▸ ASSIGNED TASK: After locating the line that contains "This screenshot has height=840, width=1408.", transcribe exactly that line and each one after it until the data ends, skipping pictures.
============================================================
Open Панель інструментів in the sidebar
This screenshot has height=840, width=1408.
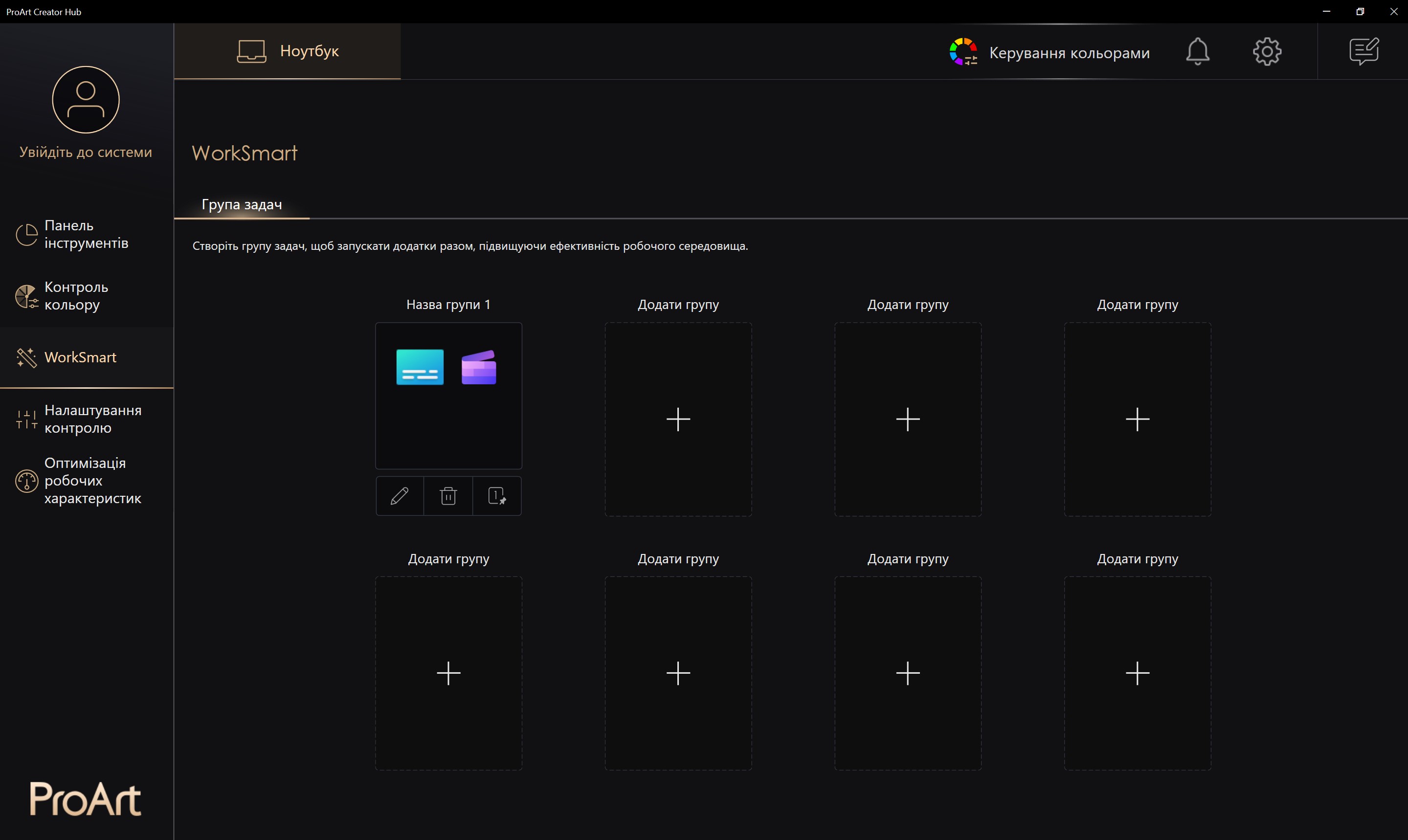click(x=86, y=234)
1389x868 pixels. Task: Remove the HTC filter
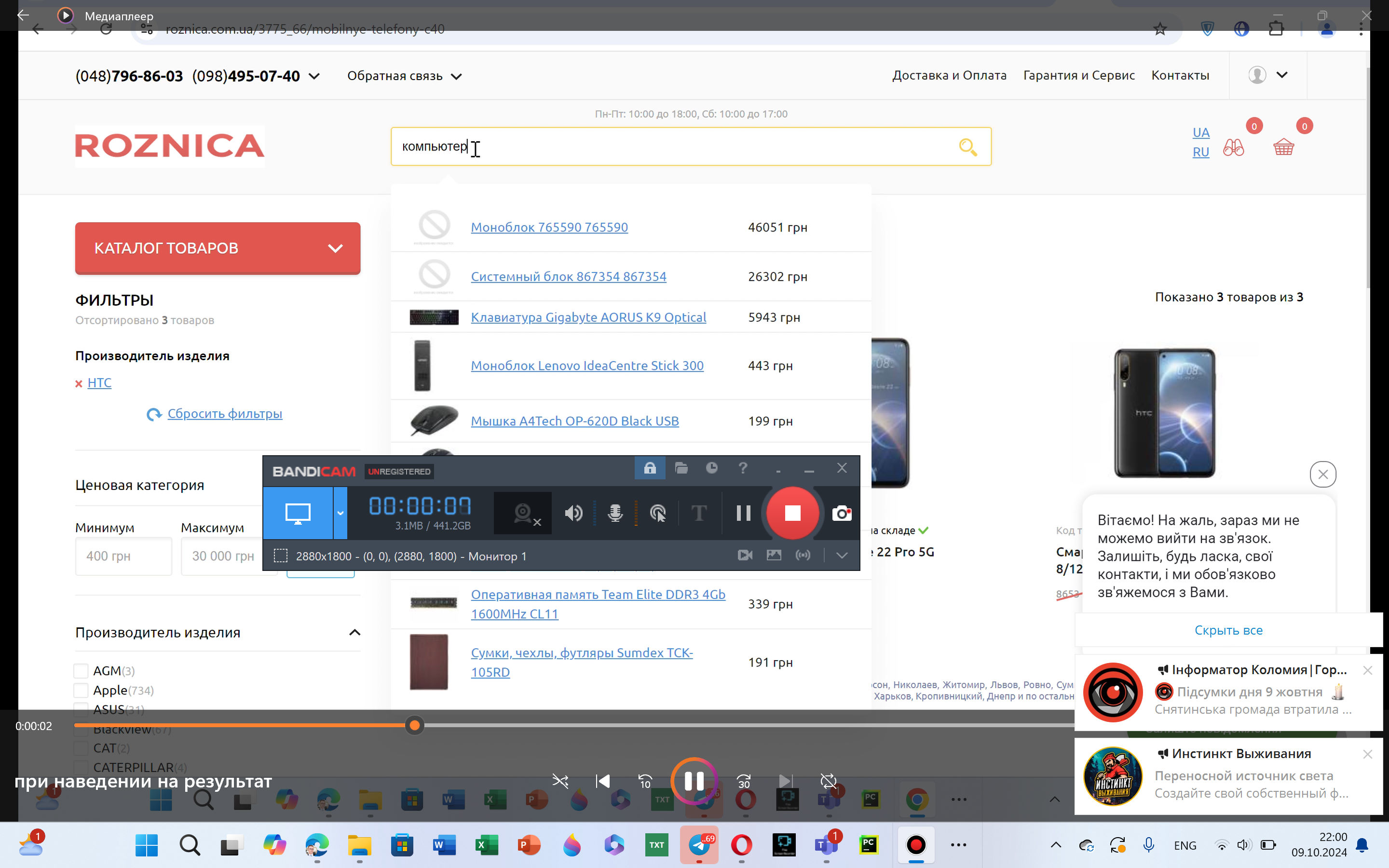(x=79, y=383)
============================================================
▸ SOLVED EXERCISE:
This screenshot has height=840, width=1408.
click(x=86, y=234)
1389x868 pixels. Task: Remove the HTC filter
(x=79, y=383)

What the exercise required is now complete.